WHAT THE TASK REQUIRES: Express the records starting at the line containing "Task: Click the upload attachment icon" and ending at the line containing "Viewport: 884px width, 437px height." as a JSON list of strings, one string per line, with blank lines left out.
____ INFORMATION PROVIDED
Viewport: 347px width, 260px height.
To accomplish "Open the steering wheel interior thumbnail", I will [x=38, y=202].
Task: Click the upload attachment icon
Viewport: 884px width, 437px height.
________
____ INFORMATION PROVIDED
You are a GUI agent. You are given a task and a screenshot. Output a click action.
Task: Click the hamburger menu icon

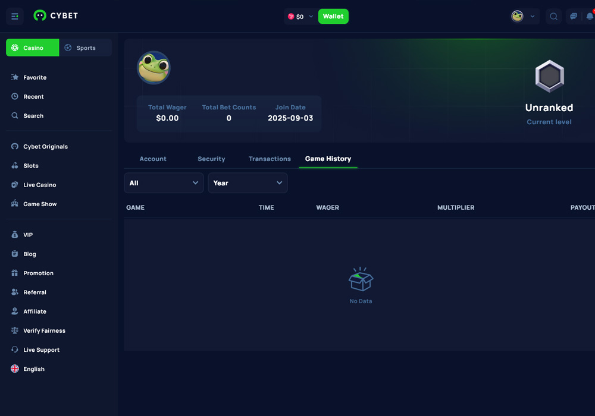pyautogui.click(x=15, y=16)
________
REPLY TO THE EXERCISE:
[
  "Task: Click the upload attachment icon",
  "Viewport: 884px width, 437px height."
]